▸ Task details: Your response should be the complete set of records, reproduced exactly.

▸ Provided data:
▬▬▬▬▬▬

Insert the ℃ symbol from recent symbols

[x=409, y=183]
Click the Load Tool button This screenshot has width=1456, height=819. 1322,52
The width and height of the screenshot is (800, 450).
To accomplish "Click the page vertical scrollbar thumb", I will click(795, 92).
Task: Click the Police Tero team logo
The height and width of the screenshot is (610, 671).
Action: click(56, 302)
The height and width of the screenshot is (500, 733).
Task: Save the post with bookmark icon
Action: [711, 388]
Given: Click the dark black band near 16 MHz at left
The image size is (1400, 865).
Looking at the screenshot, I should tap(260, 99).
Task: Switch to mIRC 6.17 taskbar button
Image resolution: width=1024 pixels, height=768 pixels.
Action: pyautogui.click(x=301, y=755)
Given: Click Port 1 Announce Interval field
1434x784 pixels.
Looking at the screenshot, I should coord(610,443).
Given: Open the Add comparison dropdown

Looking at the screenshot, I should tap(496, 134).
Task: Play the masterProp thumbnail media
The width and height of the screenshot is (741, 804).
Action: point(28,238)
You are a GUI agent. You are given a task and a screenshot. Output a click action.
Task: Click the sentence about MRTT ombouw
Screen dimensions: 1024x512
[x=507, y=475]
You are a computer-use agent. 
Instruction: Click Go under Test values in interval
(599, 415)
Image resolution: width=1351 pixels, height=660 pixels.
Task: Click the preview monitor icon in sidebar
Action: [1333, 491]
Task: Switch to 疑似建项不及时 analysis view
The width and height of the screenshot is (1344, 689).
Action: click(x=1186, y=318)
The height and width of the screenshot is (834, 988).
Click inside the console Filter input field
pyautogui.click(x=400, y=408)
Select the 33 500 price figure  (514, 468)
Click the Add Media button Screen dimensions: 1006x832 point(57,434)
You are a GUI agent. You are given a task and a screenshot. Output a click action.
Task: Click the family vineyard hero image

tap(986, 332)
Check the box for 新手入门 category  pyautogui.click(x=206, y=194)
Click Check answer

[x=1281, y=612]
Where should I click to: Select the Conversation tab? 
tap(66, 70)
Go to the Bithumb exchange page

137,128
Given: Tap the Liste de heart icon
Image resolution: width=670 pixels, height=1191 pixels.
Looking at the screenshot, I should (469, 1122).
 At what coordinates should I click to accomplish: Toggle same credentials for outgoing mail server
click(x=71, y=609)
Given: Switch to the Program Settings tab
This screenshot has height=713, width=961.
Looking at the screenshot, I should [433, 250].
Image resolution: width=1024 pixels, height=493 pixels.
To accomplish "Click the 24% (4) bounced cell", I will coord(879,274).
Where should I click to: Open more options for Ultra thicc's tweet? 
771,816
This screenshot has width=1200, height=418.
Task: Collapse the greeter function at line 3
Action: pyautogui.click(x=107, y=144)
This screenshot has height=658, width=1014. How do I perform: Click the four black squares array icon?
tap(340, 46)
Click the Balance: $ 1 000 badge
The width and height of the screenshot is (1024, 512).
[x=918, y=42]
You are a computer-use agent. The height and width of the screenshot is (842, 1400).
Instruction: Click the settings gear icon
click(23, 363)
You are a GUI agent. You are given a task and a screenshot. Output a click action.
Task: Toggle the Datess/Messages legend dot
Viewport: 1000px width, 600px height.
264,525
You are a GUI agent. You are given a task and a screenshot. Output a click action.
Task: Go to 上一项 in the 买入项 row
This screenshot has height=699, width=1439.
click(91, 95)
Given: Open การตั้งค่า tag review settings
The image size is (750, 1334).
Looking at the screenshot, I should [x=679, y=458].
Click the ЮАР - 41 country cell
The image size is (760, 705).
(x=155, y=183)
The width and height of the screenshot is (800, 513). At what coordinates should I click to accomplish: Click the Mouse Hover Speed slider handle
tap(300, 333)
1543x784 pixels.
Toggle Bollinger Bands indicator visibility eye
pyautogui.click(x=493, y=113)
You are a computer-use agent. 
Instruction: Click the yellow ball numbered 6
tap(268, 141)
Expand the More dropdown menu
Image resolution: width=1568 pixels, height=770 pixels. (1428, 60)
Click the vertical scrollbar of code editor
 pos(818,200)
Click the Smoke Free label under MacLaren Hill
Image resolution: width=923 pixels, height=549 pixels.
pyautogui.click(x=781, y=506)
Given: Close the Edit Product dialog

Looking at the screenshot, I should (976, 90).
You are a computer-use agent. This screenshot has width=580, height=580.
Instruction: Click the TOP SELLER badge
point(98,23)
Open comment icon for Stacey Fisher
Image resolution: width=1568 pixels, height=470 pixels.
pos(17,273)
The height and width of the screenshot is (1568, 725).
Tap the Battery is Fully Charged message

▬▬▬▬▬▬

▸ Output:
Insert the ℃ symbol from recent symbols

[x=409, y=183]
Click the Load Tool button This screenshot has width=1456, height=819. 1322,52
The width and height of the screenshot is (800, 450).
To accomplish "Click the page vertical scrollbar thumb", I will click(795, 92).
Task: Click the Police Tero team logo
The height and width of the screenshot is (610, 671).
Action: click(56, 302)
The height and width of the screenshot is (500, 733).
Task: Save the post with bookmark icon
Action: [711, 388]
Given: Click the dark black band near 16 MHz at left
The image size is (1400, 865).
Looking at the screenshot, I should tap(260, 99).
Task: Switch to mIRC 6.17 taskbar button
Image resolution: width=1024 pixels, height=768 pixels.
Action: pyautogui.click(x=301, y=755)
Given: Click Port 1 Announce Interval field
1434x784 pixels.
Looking at the screenshot, I should coord(610,443).
Given: Open the Add comparison dropdown

Looking at the screenshot, I should tap(496, 134).
Task: Play the masterProp thumbnail media
The width and height of the screenshot is (741, 804).
Action: point(28,238)
You are a GUI agent. You are given a task and a screenshot. Output a click action.
Task: Click the sentence about MRTT ombouw
Screen dimensions: 1024x512
[x=507, y=475]
You are a computer-use agent. 
Instruction: Click Go under Test values in interval
(599, 415)
Image resolution: width=1351 pixels, height=660 pixels.
Task: Click the preview monitor icon in sidebar
Action: [1333, 491]
Task: Switch to 疑似建项不及时 analysis view
The width and height of the screenshot is (1344, 689).
Action: click(x=1186, y=318)
The height and width of the screenshot is (834, 988).
Click inside the console Filter input field
pyautogui.click(x=400, y=408)
Select the 33 500 price figure  (514, 468)
Click the Add Media button Screen dimensions: 1006x832 point(57,434)
You are a GUI agent. You are given a task and a screenshot. Output a click action.
Task: Click the family vineyard hero image

tap(986, 332)
Check the box for 新手入门 category  pyautogui.click(x=206, y=194)
Click Check answer

[x=1281, y=612]
Where should I click to: Select the Conversation tab? 
tap(66, 70)
Go to the Bithumb exchange page

137,128
Given: Tap the Liste de heart icon
Image resolution: width=670 pixels, height=1191 pixels.
Looking at the screenshot, I should (469, 1122).
 At what coordinates should I click to accomplish: Toggle same credentials for outgoing mail server
click(x=71, y=609)
Given: Switch to the Program Settings tab
This screenshot has height=713, width=961.
Looking at the screenshot, I should [433, 250].
Image resolution: width=1024 pixels, height=493 pixels.
To accomplish "Click the 24% (4) bounced cell", I will coord(879,274).
Where should I click to: Open more options for Ultra thicc's tweet? 
771,816
This screenshot has width=1200, height=418.
Task: Collapse the greeter function at line 3
Action: pyautogui.click(x=107, y=144)
This screenshot has height=658, width=1014. How do I perform: Click the four black squares array icon?
tap(340, 46)
Click the Balance: $ 1 000 badge
The width and height of the screenshot is (1024, 512).
[x=918, y=42]
You are a computer-use agent. The height and width of the screenshot is (842, 1400).
Instruction: Click the settings gear icon
click(23, 363)
You are a GUI agent. You are given a task and a screenshot. Output a click action.
Task: Toggle the Datess/Messages legend dot
Viewport: 1000px width, 600px height.
264,525
You are a GUI agent. You are given a task and a screenshot. Output a click action.
Task: Go to 上一项 in the 买入项 row
This screenshot has height=699, width=1439.
click(91, 95)
Given: Open การตั้งค่า tag review settings
The image size is (750, 1334).
Looking at the screenshot, I should [x=679, y=458].
Click the ЮАР - 41 country cell
The image size is (760, 705).
(x=155, y=183)
The width and height of the screenshot is (800, 513). At what coordinates should I click to accomplish: Click the Mouse Hover Speed slider handle
tap(300, 333)
1543x784 pixels.
Toggle Bollinger Bands indicator visibility eye
pyautogui.click(x=493, y=113)
You are a computer-use agent. 
Instruction: Click the yellow ball numbered 6
tap(268, 141)
Expand the More dropdown menu
Image resolution: width=1568 pixels, height=770 pixels. (1428, 60)
Click the vertical scrollbar of code editor
 pos(818,200)
Click the Smoke Free label under MacLaren Hill
Image resolution: width=923 pixels, height=549 pixels.
pyautogui.click(x=781, y=506)
Given: Close the Edit Product dialog

Looking at the screenshot, I should (976, 90).
You are a computer-use agent. This screenshot has width=580, height=580.
Instruction: Click the TOP SELLER badge
point(98,23)
Open comment icon for Stacey Fisher
Image resolution: width=1568 pixels, height=470 pixels.
pos(17,273)
The height and width of the screenshot is (1568, 725).
Tap the Battery is Fully Charged message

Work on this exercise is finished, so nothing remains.